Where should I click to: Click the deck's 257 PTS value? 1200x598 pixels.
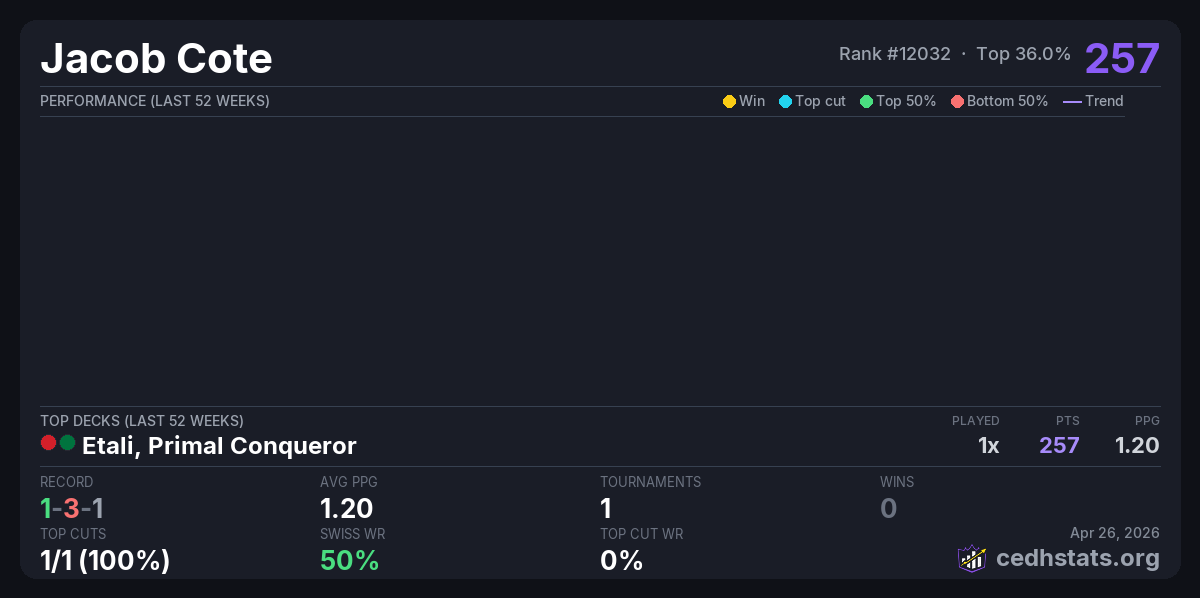point(1059,445)
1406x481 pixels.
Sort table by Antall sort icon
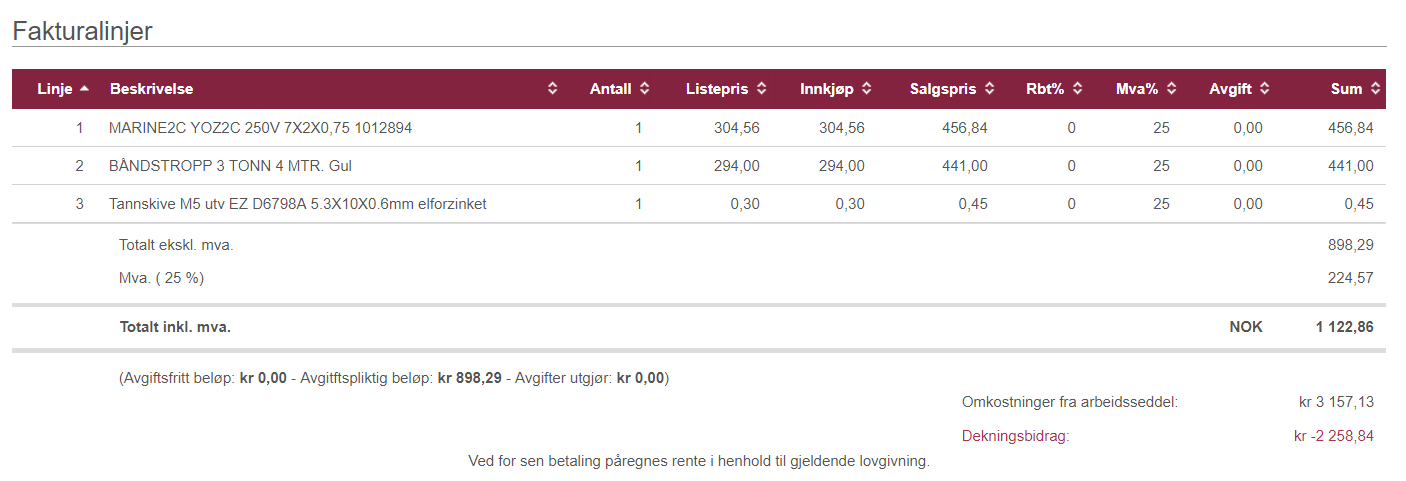click(x=644, y=89)
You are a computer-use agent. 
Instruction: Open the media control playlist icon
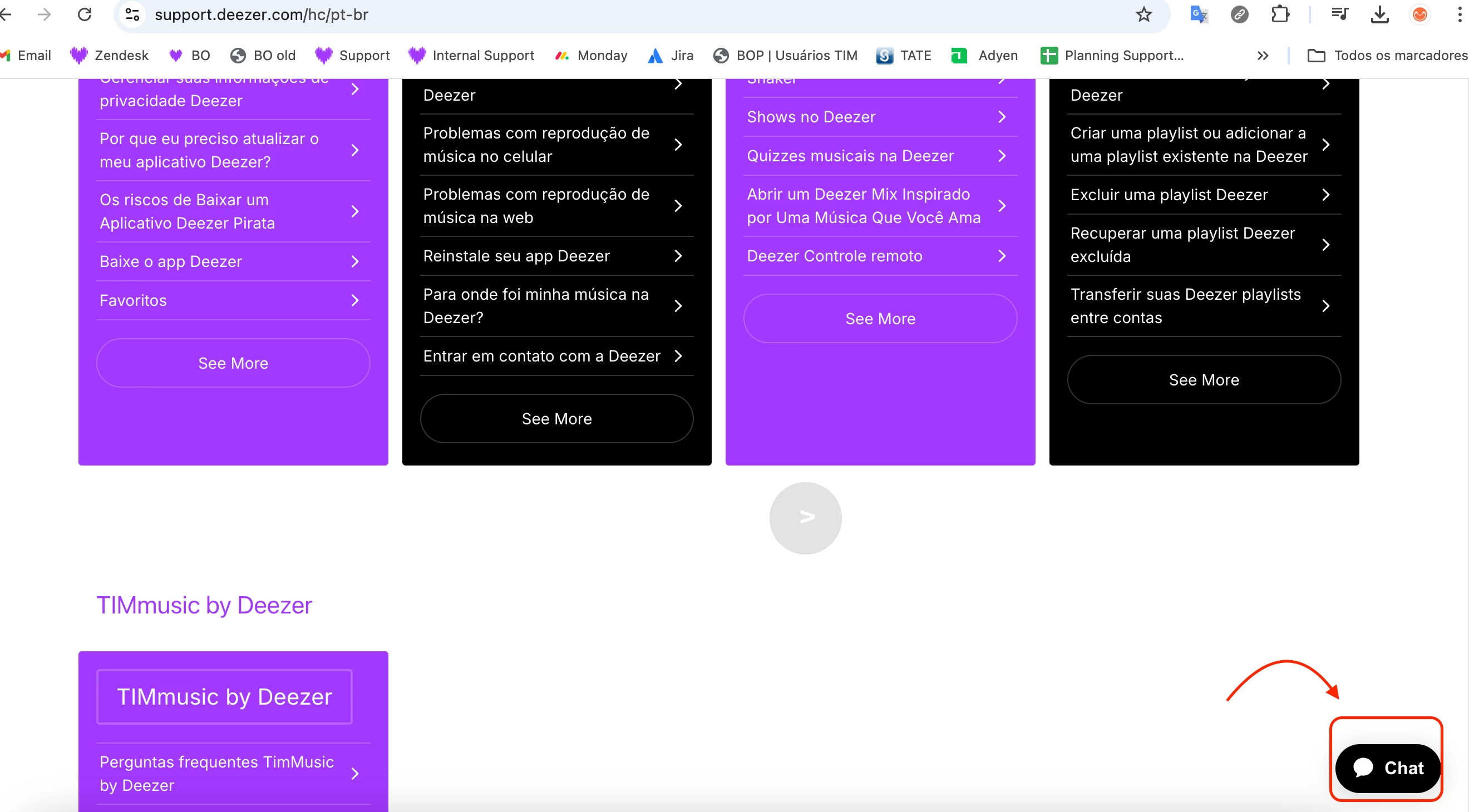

########################################

YOUR OBJECTIVE: Render the listing above as a JSON list of strings, one string per line, skipping blank lines and leaving the pictures out.

RESPONSE TO THIS TASK:
[
  "Where should I click to: Click the deck's 257 PTS value? 1200x598 pixels.",
  "point(1059,445)",
  "1406x481 pixels.",
  "Sort table by Antall sort icon",
  "click(x=644, y=89)",
  "You are a computer-use agent. ",
  "Instruction: Open the media control playlist icon"
]